Astonishingly, it is understood Miss Marjam found the house on the internet through a private letting agency, rather than waiting for Westminster council to give her a vacant property on their books.
She then applied to the council for the £1,600-a-week benefit - the maximum amount the council allows.
Miss Marjam said: 'I moved here at the beginning of the month as I'm entitled to a five-bedroom house.
'I was in a three-bedroom council house but I needed a bigger place once my new baby came along. So the council agreed to pay the £1,600 a week to a private landlord as they didn't have any houses big enough.
'I'm separated from my husband. He's a solicitor in Derby, but I don't know if he's working at the moment. He doesn't pay anything towards the kids. Things are quite difficult between us.
'The house is lovely and very big, but I don't have enough furniture to fill it.'
Mrs Marjam's new home is yards from Sir Paul McCartney's house
She does, however, have two large flat-screen televisions and several leather sofas, plus a large amount of children's toys scattered over the wooden floorboards.
During the week, vans from Argos and other home stores dropped off large purchases.
Miss Marjam does not work, as she spends all day looking after her children - Zekia, 14, Abdulhakim, 13, Jihad, 11, Hamza, ten, Ayman, two, and five-month-old Nasir.

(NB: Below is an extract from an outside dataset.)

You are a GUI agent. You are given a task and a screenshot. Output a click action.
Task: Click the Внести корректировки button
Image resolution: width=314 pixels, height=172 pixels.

The four eldest have the surname Benjamin, while the two youngest have the surname Khan.
Labour's controversial Local Housing Allowance enables council tenants to receive such high benefits to pay private landlords.
The maximum that can be claimed is set by central government and the allowances can be huge, leaving the taxpayer to foot the bill.
The Daily Mail has highlighted other outrageous examples, such as the single mother of eight receiving £90,000 a year to live in a £2.6million Notting Hill mansion.
Taxpayers are also picking up the £6,400-a-month bill to house Nasra Warsame, her seven children and her elderly mother in central London, with Westminster council also providing Mrs Warsame's husband and their eighth child with a two-bedroom flat nearby.
In total, 16 families are living in million-pound-plus London properties funded by the Local Housing Allowance.
Phillipa Roe, a Westminster councillor, said: 'We would like to see the entire system changed as the current rules are wrong and do not offer taxpayers value for money.
'We want to have more control to limit the amount of money which is paid out. Local councils are far better placed to determine benefit levels than ministers in Whitehall who won't know the facts on the ground.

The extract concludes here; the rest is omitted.